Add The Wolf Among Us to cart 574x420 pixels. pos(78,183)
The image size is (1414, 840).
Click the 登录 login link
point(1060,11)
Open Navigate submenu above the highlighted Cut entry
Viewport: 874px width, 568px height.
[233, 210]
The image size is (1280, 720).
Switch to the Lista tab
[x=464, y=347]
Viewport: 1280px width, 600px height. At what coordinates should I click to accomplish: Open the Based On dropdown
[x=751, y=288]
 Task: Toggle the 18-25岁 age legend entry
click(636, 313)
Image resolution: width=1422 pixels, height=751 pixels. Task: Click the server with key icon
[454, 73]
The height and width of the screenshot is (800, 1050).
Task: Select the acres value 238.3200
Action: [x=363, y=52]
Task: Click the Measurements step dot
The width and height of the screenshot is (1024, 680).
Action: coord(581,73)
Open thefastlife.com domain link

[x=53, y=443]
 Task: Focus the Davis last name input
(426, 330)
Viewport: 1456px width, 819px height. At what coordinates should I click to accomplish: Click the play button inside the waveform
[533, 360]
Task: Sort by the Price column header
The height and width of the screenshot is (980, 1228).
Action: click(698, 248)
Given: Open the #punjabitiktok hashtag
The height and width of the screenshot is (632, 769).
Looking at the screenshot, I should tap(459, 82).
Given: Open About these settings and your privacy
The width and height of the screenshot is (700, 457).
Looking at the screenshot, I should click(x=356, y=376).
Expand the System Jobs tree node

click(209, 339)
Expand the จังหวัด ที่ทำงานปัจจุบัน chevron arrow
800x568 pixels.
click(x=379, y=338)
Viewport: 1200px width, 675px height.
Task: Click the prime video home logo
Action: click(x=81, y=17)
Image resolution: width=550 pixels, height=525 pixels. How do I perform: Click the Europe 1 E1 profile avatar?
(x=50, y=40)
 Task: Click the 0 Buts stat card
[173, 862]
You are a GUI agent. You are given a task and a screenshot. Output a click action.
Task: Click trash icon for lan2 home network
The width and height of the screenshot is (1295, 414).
• • • •
Prompt
Using the material above, count the lines containing the word "size". Reply with the number alone.

The answer
2